* **TUGAS 1**: Sebutkan semua tempat yang dalam teks tentang thrifting pakaian bekas didahului kata "kota".
* **TUGAS 2**: Lanjutkan teks tentang thrifting pakaian bekas setelah kalimat terakhirnya.

* **CUPLIKAN DOKUMEN**:
------------------------------
Thrifting atau kegemaran berburu untuk membeli pakaian-pakaian bekas asal luar negeri sesungguhnya sejak lama dilakoni banyak warga di wilayah provinsi Sulawesi Selatan (Sulsel) dan provinsi Sulawesi Tenggara (Sultra). Sejak tahun 90-an warga di kedua provinsi sudah terlihat meminati pakaian-pakaian bekas asal luar negeri yang ramai dijual di seputaran pasar-pasar tradisional maupun lapak-lapak Pedagang Kaki Lima (PKL).
Para thrifting tersebut tidak didominasi dari keluarga yang berpenghasilan pas-pasan. Peminat pakaian-pakaian bekas asal luar negeri tertarik bukan hanya karena harganya yang relatif murah atau sebagai alternatif saat resesi ekonomi seperti di masa Pandemi Covid-19 sekarang. Lebih dari itu, mereka mengejar model dan corak menarik, jahitan serta kain-kain berkualitas dari pakaian-pakaian bekas asal luar negeri..
Justeru sejak tahun-tahun awal kemunculan penjual pakaian bekas luar negeri di provinsi Sulsel, sering dijumpai kelompok warga yang sengaja rela menempuh perjalanan darat hingga ratusan kilometer hanya untuk membeli pakaian-pakaian bekas.
Maklum, saat itu, thrif shop semacam wadah atau pasar penjualan pakaian bekas masih terbatas. Kehadiran pedagang pun cenderung hanya menyasar pembeli di sekitar pasar-pasar tradisional yang ada di wilayah kabupaten. Pada hal tidak sedikit warga perkotaan tertarik untuk memiliki pakaian-pakaian bekas asal luar negeri. Â
Terdapat hari-hari tertentu yang dikenal dengan istilah 'Buka Baru' untuk kegiatan para pedagang menggelar pakaian-pakaian bekas yang mereka baru terima dari pemasok.
Saat-saat 'Buka Baru' itulah biasanya para thrifting mania berdatangan dari kota Makassar mencapai tempat-tempat penjualan pakaian bekas asal luar negeri yang ada di kota Parepare, berjarak sekitar 155 km. Atau ke kota Pangkajene, ibukota kabupaten Sidenreng Rappang kurang lebih 200 km.
Mursalim (52), lelaki pengusaha bahan bangunan di bilangan Panakkukang kota Makassar mengaku, hingga tahun 2012 Â setiap hari Sabtu pagi dia masih sering bersama sejumlah kerabatnya ke kota Parepare dengan tujuan inti untuk membeli pakaian-pakaian bekas asal luar negeri yang banyak dijual malam hari khususnya di sepanjang Pasar Malam tepi pantai kota Parepare.
------------------------------
* **CUPLIKAN DATA**:
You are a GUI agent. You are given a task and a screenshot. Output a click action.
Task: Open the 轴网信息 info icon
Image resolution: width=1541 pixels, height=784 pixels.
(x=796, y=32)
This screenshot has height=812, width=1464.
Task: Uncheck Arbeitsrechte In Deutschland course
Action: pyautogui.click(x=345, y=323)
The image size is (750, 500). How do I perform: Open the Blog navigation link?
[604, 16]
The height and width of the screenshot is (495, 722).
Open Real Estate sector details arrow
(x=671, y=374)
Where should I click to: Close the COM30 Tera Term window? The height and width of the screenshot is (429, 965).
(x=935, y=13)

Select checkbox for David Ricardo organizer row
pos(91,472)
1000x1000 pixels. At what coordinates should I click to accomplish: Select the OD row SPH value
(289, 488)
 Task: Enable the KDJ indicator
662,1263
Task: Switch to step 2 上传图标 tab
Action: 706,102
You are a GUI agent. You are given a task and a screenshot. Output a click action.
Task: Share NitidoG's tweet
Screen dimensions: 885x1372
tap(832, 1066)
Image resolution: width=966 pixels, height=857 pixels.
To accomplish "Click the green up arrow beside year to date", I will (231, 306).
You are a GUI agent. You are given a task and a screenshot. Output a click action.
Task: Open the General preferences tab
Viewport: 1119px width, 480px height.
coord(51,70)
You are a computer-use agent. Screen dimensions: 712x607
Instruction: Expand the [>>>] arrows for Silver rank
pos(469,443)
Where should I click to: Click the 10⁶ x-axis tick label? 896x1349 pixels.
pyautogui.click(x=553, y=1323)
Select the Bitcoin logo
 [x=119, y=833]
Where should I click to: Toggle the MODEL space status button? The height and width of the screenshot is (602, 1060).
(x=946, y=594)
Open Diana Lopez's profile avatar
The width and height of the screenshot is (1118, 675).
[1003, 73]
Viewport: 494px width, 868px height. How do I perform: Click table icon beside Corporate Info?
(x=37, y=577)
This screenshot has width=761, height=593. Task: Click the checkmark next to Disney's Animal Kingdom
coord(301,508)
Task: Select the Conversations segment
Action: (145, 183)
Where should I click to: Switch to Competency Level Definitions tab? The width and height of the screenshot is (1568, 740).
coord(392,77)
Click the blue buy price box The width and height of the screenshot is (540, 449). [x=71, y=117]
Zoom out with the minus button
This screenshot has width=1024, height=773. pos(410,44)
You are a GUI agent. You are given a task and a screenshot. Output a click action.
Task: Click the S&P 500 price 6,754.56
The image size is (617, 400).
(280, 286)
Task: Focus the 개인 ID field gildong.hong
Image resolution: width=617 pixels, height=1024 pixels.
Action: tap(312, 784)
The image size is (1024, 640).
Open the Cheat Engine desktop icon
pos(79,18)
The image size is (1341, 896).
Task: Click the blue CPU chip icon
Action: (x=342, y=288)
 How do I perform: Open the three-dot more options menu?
------------------------------
* **JAWABAN TERTULIS 1**: Makassar, Parepare, Pangkajene

* **JAWABAN TERTULIS 2**:
''Pakaian-pakaian bekas, baju atau celana dari luar negeri itu selain murah, bagus-bagus model dan motifnya, jenis kain dan jahitannya berkualitas. Juga meski disebut pakaian bekas tapi masih banyak yang baru. Mungkin, baru sekali dua kali pakai saja. Itulah salah satu seninya, kejelian kita memilih pakaian yang masih baik dengan merek-merek ternama dari tumpukan pakaian di pedagang Cakar. Dengan pakaian Cakar level bos-bos tetap dapat tampil berwibawa," katanya.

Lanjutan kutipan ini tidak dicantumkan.